Fracture risk in type 2 diabetic patients: A clinical prediction tool based on a large population-based cohort.
Martínez-Laguna D., Tebé C., Nogués X., Kassim Javaid M., Cooper C., Moreno V., Diez-Perez A., Collins GS., Prieto-Alhambra D.
BACKGROUND: An increased fracture risk has been described as a complication of Type 2 diabetes mellitus (T2DM). Clinical prediction models for general population have a limited predictive accuracy for fractures in T2DM patients. The aim was to develop and validate a clinical prediction tool for the estimation of 5-year hip and major fracture risk in T2DM patients. METHODS AND RESULTS: A cohort of newly diagnosed T2DM patients (n = 51,143, aged 50-85, 57% men) was extracted from the Information System for the Development of Research in Primary Care (SIDIAP) database, containing computerized primary care records for >80% of the population of Catalonia, Spain (>6 million people). Patients were followed up from T2DM diagnosis until the earliest of death, transfer out, fracture, or end of study. Cox proportional hazards regression was used to model the 5-year risk of hip and major fracture. Calibration and discrimination were assessed.

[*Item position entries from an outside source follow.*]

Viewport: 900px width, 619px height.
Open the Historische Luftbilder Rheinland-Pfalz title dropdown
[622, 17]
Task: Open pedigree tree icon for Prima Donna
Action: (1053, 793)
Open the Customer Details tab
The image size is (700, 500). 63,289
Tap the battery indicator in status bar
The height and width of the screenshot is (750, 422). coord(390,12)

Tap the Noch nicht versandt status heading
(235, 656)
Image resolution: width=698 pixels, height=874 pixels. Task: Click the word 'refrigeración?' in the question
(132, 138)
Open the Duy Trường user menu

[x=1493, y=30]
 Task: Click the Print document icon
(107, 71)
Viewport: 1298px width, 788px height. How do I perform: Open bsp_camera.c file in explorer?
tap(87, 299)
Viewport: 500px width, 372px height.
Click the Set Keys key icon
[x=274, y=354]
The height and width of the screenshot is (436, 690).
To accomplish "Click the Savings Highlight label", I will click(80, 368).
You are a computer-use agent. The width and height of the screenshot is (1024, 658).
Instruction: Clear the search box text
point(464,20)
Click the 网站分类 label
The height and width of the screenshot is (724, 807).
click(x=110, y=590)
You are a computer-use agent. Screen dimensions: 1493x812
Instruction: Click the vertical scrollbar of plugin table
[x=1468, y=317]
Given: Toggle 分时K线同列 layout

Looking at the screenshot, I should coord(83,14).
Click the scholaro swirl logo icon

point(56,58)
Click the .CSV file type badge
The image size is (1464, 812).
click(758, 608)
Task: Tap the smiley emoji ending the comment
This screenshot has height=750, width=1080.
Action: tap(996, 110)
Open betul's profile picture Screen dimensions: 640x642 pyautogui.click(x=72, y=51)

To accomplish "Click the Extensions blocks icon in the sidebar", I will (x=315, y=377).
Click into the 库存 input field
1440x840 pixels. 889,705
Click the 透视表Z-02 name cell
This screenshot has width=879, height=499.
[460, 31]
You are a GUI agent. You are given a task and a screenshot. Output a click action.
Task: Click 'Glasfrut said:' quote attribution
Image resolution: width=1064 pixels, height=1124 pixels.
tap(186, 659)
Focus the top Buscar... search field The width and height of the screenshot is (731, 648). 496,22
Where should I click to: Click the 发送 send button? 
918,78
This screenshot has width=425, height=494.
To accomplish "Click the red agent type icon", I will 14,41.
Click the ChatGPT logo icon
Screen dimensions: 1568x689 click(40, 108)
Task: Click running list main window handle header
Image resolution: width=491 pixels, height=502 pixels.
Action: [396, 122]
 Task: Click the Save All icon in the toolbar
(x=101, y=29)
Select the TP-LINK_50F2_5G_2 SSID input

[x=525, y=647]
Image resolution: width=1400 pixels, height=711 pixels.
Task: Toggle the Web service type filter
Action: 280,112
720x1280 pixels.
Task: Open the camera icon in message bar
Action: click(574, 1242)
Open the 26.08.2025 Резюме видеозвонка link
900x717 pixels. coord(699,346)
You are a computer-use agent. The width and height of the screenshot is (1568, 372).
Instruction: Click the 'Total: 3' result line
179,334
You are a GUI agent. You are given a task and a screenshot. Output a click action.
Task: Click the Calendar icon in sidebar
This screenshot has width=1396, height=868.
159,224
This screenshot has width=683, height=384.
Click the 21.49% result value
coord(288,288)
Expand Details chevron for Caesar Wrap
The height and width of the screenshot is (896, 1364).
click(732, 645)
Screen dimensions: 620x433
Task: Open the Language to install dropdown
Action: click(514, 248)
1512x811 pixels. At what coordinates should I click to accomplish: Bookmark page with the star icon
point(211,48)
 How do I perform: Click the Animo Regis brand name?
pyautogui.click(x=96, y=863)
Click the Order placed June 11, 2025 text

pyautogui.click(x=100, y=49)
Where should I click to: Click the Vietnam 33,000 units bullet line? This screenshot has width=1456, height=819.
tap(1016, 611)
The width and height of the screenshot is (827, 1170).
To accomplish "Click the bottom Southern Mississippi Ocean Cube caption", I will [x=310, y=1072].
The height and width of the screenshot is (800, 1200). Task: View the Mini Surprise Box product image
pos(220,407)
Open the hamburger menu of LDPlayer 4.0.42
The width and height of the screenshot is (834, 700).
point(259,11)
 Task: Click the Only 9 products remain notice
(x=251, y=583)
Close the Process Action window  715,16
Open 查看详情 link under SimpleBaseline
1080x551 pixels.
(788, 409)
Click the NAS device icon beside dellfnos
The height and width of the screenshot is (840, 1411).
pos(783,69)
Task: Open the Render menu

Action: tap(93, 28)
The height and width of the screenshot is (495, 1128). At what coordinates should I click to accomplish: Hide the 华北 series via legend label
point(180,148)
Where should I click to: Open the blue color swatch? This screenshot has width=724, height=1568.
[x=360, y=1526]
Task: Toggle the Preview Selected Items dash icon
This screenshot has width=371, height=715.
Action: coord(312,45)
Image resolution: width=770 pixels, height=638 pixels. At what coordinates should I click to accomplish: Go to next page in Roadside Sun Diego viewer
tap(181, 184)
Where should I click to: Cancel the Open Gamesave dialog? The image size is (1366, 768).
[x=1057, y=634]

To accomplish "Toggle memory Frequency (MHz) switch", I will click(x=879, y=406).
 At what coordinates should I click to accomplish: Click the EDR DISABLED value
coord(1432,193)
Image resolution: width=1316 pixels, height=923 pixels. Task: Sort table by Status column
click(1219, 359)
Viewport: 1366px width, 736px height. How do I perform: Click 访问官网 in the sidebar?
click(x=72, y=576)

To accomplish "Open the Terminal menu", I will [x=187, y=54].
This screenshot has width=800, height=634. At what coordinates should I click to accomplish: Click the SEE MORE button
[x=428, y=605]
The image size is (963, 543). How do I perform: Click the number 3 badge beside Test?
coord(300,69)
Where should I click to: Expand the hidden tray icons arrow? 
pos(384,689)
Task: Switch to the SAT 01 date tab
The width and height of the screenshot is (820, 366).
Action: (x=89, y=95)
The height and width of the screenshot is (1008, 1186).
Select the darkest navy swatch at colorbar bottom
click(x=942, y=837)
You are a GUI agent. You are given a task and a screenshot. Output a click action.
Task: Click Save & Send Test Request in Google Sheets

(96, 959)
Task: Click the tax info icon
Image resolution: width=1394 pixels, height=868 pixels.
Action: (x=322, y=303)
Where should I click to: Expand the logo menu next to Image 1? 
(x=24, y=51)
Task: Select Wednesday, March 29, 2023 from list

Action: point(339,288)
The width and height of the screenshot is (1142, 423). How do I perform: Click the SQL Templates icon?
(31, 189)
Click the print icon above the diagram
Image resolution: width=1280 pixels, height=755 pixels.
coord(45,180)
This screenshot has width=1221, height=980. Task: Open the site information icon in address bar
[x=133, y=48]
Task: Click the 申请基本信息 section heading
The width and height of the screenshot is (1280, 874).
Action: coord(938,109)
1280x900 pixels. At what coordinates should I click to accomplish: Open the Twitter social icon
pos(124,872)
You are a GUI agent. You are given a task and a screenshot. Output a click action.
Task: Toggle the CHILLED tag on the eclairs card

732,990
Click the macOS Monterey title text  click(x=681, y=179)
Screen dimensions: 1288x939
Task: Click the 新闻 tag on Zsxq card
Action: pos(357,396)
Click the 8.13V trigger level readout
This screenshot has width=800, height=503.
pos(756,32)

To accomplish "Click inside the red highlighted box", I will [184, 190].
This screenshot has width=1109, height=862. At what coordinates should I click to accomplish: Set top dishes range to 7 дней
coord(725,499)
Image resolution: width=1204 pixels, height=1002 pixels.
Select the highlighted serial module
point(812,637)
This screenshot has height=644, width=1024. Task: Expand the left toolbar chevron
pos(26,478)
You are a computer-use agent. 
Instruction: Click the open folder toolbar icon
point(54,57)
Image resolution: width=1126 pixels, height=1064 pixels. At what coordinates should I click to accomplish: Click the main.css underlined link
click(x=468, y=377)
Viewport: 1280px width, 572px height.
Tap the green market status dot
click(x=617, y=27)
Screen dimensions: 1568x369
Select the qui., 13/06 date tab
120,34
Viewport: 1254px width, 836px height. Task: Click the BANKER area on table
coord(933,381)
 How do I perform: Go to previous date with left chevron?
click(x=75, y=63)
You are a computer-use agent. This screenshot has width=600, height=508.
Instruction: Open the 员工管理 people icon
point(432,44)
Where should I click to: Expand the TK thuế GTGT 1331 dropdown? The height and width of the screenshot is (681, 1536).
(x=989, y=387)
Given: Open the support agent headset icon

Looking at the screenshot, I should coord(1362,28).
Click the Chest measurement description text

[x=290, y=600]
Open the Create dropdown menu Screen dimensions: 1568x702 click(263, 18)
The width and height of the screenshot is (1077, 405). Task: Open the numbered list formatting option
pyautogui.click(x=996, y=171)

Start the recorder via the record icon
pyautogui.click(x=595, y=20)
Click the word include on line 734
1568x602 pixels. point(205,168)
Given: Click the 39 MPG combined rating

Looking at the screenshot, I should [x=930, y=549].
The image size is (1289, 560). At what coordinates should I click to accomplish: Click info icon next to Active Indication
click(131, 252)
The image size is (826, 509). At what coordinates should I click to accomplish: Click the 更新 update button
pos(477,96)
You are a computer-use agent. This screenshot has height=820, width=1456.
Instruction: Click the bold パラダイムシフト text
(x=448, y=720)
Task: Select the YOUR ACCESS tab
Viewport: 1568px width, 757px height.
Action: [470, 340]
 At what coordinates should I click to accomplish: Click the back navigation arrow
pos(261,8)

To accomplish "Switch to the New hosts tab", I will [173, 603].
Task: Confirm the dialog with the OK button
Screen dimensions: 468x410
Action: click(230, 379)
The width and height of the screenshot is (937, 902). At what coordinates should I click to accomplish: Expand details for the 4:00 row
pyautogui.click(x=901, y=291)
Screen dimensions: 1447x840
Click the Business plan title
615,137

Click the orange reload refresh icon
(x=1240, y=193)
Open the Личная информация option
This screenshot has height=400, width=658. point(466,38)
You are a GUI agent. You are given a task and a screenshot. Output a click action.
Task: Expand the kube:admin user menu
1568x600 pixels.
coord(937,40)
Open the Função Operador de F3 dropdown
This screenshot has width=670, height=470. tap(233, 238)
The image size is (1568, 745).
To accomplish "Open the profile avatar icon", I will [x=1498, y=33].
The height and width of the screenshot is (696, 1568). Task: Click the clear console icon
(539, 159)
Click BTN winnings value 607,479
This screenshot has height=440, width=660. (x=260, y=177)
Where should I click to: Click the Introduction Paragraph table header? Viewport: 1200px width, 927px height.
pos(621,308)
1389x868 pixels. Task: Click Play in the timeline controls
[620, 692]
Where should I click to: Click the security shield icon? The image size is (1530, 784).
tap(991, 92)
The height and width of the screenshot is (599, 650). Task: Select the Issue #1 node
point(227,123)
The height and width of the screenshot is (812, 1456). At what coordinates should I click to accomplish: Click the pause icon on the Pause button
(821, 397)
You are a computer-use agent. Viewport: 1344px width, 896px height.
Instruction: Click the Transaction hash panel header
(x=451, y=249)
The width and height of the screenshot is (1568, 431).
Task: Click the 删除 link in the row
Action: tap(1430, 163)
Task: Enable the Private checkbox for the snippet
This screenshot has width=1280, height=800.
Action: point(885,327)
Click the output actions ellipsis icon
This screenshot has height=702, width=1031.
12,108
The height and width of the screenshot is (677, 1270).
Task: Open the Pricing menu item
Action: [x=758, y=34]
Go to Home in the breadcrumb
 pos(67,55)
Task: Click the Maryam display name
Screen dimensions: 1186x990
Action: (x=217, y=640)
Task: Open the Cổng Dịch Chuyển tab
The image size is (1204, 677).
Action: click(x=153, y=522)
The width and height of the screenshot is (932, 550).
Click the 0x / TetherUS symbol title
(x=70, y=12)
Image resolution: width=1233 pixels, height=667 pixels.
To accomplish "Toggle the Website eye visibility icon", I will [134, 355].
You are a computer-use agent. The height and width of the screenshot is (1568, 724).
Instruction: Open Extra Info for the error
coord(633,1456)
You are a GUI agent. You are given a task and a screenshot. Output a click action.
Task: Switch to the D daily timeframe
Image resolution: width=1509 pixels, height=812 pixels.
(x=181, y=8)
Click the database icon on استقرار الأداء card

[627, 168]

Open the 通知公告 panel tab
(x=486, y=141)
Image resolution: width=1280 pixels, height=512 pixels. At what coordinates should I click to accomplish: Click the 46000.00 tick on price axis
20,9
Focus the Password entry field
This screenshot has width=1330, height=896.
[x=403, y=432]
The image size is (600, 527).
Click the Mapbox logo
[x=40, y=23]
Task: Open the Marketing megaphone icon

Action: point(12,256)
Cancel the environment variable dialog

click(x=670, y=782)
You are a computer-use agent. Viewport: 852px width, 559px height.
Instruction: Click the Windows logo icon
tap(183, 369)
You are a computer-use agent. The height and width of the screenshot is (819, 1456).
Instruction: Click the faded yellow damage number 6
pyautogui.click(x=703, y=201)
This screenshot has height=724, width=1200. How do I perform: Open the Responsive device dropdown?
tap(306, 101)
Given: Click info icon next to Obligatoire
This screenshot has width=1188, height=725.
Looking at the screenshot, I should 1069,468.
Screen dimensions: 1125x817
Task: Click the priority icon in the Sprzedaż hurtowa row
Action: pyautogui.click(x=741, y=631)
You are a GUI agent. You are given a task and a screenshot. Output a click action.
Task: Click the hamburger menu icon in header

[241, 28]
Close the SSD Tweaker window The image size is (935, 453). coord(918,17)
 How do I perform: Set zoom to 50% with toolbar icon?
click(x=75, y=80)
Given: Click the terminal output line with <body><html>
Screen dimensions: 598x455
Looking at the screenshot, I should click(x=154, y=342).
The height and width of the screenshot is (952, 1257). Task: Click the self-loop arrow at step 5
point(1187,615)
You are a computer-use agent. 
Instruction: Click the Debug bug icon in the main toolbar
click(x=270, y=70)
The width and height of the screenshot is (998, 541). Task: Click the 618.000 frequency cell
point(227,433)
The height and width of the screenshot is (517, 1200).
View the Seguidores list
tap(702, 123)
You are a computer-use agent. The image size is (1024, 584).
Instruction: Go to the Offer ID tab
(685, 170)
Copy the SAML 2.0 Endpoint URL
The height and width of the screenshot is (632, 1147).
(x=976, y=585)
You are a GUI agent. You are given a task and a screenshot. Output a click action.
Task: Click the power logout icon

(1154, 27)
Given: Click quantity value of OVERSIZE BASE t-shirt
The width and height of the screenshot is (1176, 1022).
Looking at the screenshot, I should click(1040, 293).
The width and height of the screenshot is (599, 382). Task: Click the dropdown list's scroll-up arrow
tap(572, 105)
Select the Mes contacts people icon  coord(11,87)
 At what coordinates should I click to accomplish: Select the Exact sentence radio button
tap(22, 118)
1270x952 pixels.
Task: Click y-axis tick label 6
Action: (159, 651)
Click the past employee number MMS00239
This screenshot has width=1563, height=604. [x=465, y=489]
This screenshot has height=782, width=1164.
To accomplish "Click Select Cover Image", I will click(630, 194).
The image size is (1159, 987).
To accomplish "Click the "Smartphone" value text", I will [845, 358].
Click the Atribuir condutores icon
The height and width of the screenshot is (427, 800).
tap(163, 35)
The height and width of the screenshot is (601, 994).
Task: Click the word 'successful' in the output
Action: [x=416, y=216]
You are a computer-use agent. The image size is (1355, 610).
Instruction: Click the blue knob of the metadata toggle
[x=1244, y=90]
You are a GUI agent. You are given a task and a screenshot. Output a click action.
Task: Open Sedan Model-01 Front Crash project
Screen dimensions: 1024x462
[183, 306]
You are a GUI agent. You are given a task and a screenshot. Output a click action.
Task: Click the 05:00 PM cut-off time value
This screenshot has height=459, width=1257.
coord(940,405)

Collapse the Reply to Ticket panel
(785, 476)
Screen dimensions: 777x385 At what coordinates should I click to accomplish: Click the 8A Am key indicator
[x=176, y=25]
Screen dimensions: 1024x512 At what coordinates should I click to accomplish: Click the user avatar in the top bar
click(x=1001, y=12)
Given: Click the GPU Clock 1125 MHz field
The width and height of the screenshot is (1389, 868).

Hip and major fracture incidence rates were 1.84 [95%CI 1.64 to 2.05] and 7.12 [95%CI 6.72 to 7.53] per 1,000 person-years, respectively. Both hip and major fracture prediction models included age, sex, previous major fracture, statins use, and calcium/vitamin D supplements; previous ischemic heart disease was also included for hip fracture and stroke for major fracture. Discrimination (0.81 for hip and 0.72 for major fracture) and calibration plots support excellent internal validity. CONCLUSIONS: The proposed prediction models have good discrimination and calibration for the estimation of both hip and major fracture risk in incident T2DM patients. These tools incorporate key T2DM macrovascular complications generally available in primary care electronic medical records, as well as more generic fracture risk predictors. Future work will focus on validation of these models in external cohorts.